ASSIGNMENT —
Would you write the data out once more, exactly as it is?

Extracted records:
════

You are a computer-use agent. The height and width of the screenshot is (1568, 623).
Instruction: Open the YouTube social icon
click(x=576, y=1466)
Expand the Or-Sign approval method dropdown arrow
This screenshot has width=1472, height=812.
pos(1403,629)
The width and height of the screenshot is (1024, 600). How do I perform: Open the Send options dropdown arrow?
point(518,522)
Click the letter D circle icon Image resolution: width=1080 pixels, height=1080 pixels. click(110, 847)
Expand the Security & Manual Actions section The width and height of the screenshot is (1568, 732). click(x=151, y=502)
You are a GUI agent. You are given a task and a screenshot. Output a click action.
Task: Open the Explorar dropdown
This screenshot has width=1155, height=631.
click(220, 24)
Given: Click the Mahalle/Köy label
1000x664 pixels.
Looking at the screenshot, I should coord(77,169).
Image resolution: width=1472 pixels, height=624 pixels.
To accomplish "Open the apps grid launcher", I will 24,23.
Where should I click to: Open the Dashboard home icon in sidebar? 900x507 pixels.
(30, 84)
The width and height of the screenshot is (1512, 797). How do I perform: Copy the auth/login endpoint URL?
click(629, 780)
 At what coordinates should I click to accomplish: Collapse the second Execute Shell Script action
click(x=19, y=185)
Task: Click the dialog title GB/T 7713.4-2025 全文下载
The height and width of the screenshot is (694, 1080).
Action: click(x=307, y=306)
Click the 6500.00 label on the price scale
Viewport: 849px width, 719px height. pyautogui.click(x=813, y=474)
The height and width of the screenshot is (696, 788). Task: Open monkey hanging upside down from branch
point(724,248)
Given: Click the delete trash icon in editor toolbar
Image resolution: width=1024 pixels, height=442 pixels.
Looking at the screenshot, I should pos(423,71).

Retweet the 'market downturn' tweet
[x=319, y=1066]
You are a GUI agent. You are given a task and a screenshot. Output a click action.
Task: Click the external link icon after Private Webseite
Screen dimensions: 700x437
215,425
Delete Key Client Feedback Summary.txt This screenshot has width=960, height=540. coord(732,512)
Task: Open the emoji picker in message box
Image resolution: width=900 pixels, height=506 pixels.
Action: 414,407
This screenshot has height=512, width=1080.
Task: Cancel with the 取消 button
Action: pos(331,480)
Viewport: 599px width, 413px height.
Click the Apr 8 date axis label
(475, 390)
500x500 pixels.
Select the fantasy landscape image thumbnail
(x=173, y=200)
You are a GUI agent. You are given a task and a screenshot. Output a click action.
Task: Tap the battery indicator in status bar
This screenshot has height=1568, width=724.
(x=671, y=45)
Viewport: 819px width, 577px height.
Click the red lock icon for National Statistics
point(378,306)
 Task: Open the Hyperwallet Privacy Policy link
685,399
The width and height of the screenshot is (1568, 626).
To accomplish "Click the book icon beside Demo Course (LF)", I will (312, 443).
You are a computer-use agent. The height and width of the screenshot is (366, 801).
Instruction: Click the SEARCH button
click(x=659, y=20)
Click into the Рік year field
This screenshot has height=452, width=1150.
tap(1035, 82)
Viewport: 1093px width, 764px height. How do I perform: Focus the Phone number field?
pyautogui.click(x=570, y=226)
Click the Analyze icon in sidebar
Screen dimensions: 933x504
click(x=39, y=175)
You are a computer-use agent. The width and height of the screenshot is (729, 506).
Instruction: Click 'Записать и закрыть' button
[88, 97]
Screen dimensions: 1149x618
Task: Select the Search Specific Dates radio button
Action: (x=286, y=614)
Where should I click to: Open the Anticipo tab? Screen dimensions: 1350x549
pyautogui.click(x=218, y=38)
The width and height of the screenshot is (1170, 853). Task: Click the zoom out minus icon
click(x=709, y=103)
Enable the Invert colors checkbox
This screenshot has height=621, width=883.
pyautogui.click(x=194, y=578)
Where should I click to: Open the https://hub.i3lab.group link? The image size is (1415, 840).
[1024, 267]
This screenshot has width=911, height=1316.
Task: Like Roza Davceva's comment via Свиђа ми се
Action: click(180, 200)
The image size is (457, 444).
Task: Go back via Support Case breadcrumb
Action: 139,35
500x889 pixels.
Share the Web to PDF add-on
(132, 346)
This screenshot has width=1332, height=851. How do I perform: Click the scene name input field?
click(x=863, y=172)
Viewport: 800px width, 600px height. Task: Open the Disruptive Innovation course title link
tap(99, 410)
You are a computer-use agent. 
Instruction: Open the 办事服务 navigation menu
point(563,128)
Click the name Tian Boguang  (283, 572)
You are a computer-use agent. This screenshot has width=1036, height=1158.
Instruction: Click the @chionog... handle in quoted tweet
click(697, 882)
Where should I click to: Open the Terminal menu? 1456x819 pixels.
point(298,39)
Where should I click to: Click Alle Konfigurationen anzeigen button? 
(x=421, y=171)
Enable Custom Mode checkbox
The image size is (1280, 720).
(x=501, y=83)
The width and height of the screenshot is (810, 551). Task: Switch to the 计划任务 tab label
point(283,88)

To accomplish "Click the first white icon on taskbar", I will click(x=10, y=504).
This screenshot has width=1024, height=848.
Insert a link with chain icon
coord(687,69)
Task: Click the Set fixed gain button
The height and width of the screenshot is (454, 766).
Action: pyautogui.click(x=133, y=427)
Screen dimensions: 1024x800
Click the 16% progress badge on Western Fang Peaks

════

ANSWER SPACE —
You are a computer-use agent. The height and width of the screenshot is (1568, 623).
Instruction: Open the YouTube social icon
click(x=576, y=1466)
Expand the Or-Sign approval method dropdown arrow
This screenshot has width=1472, height=812.
pos(1403,629)
The width and height of the screenshot is (1024, 600). How do I perform: Open the Send options dropdown arrow?
point(518,522)
Click the letter D circle icon Image resolution: width=1080 pixels, height=1080 pixels. click(110, 847)
Expand the Security & Manual Actions section The width and height of the screenshot is (1568, 732). click(x=151, y=502)
You are a GUI agent. You are given a task and a screenshot. Output a click action.
Task: Open the Explorar dropdown
This screenshot has width=1155, height=631.
click(220, 24)
Given: Click the Mahalle/Köy label
1000x664 pixels.
Looking at the screenshot, I should coord(77,169).
Image resolution: width=1472 pixels, height=624 pixels.
To accomplish "Open the apps grid launcher", I will 24,23.
Where should I click to: Open the Dashboard home icon in sidebar? 900x507 pixels.
(30, 84)
The width and height of the screenshot is (1512, 797). How do I perform: Copy the auth/login endpoint URL?
click(629, 780)
 At what coordinates should I click to accomplish: Collapse the second Execute Shell Script action
click(x=19, y=185)
Task: Click the dialog title GB/T 7713.4-2025 全文下载
The height and width of the screenshot is (694, 1080).
Action: click(x=307, y=306)
Click the 6500.00 label on the price scale
Viewport: 849px width, 719px height. pyautogui.click(x=813, y=474)
The height and width of the screenshot is (696, 788). Task: Open monkey hanging upside down from branch
point(724,248)
Given: Click the delete trash icon in editor toolbar
Image resolution: width=1024 pixels, height=442 pixels.
Looking at the screenshot, I should pos(423,71).

Retweet the 'market downturn' tweet
[x=319, y=1066]
You are a GUI agent. You are given a task and a screenshot. Output a click action.
Task: Click the external link icon after Private Webseite
Screen dimensions: 700x437
215,425
Delete Key Client Feedback Summary.txt This screenshot has width=960, height=540. coord(732,512)
Task: Open the emoji picker in message box
Image resolution: width=900 pixels, height=506 pixels.
Action: 414,407
This screenshot has height=512, width=1080.
Task: Cancel with the 取消 button
Action: pos(331,480)
Viewport: 599px width, 413px height.
Click the Apr 8 date axis label
(475, 390)
500x500 pixels.
Select the fantasy landscape image thumbnail
(x=173, y=200)
You are a GUI agent. You are given a task and a screenshot. Output a click action.
Task: Tap the battery indicator in status bar
This screenshot has height=1568, width=724.
(x=671, y=45)
Viewport: 819px width, 577px height.
Click the red lock icon for National Statistics
point(378,306)
 Task: Open the Hyperwallet Privacy Policy link
685,399
The width and height of the screenshot is (1568, 626).
To accomplish "Click the book icon beside Demo Course (LF)", I will (312, 443).
You are a computer-use agent. The height and width of the screenshot is (366, 801).
Instruction: Click the SEARCH button
click(x=659, y=20)
Click into the Рік year field
This screenshot has height=452, width=1150.
tap(1035, 82)
Viewport: 1093px width, 764px height. How do I perform: Focus the Phone number field?
pyautogui.click(x=570, y=226)
Click the Analyze icon in sidebar
Screen dimensions: 933x504
click(x=39, y=175)
You are a computer-use agent. The width and height of the screenshot is (729, 506).
Instruction: Click 'Записать и закрыть' button
[88, 97]
Screen dimensions: 1149x618
Task: Select the Search Specific Dates radio button
Action: (x=286, y=614)
Where should I click to: Open the Anticipo tab? Screen dimensions: 1350x549
pyautogui.click(x=218, y=38)
The width and height of the screenshot is (1170, 853). Task: Click the zoom out minus icon
click(x=709, y=103)
Enable the Invert colors checkbox
This screenshot has height=621, width=883.
pyautogui.click(x=194, y=578)
Where should I click to: Open the https://hub.i3lab.group link? The image size is (1415, 840).
[1024, 267]
This screenshot has width=911, height=1316.
Task: Like Roza Davceva's comment via Свиђа ми се
Action: click(180, 200)
The image size is (457, 444).
Task: Go back via Support Case breadcrumb
Action: 139,35
500x889 pixels.
Share the Web to PDF add-on
(132, 346)
This screenshot has width=1332, height=851. How do I perform: Click the scene name input field?
click(x=863, y=172)
Viewport: 800px width, 600px height. Task: Open the Disruptive Innovation course title link
tap(99, 410)
You are a computer-use agent. 
Instruction: Open the 办事服务 navigation menu
point(563,128)
Click the name Tian Boguang  (283, 572)
You are a computer-use agent. This screenshot has width=1036, height=1158.
Instruction: Click the @chionog... handle in quoted tweet
click(697, 882)
Where should I click to: Open the Terminal menu? 1456x819 pixels.
point(298,39)
Where should I click to: Click Alle Konfigurationen anzeigen button? 
(x=421, y=171)
Enable Custom Mode checkbox
The image size is (1280, 720).
(x=501, y=83)
The width and height of the screenshot is (810, 551). Task: Switch to the 计划任务 tab label
point(283,88)

To accomplish "Click the first white icon on taskbar", I will click(x=10, y=504).
This screenshot has width=1024, height=848.
Insert a link with chain icon
coord(687,69)
Task: Click the Set fixed gain button
The height and width of the screenshot is (454, 766).
Action: pyautogui.click(x=133, y=427)
Screen dimensions: 1024x800
Click the 16% progress badge on Western Fang Peaks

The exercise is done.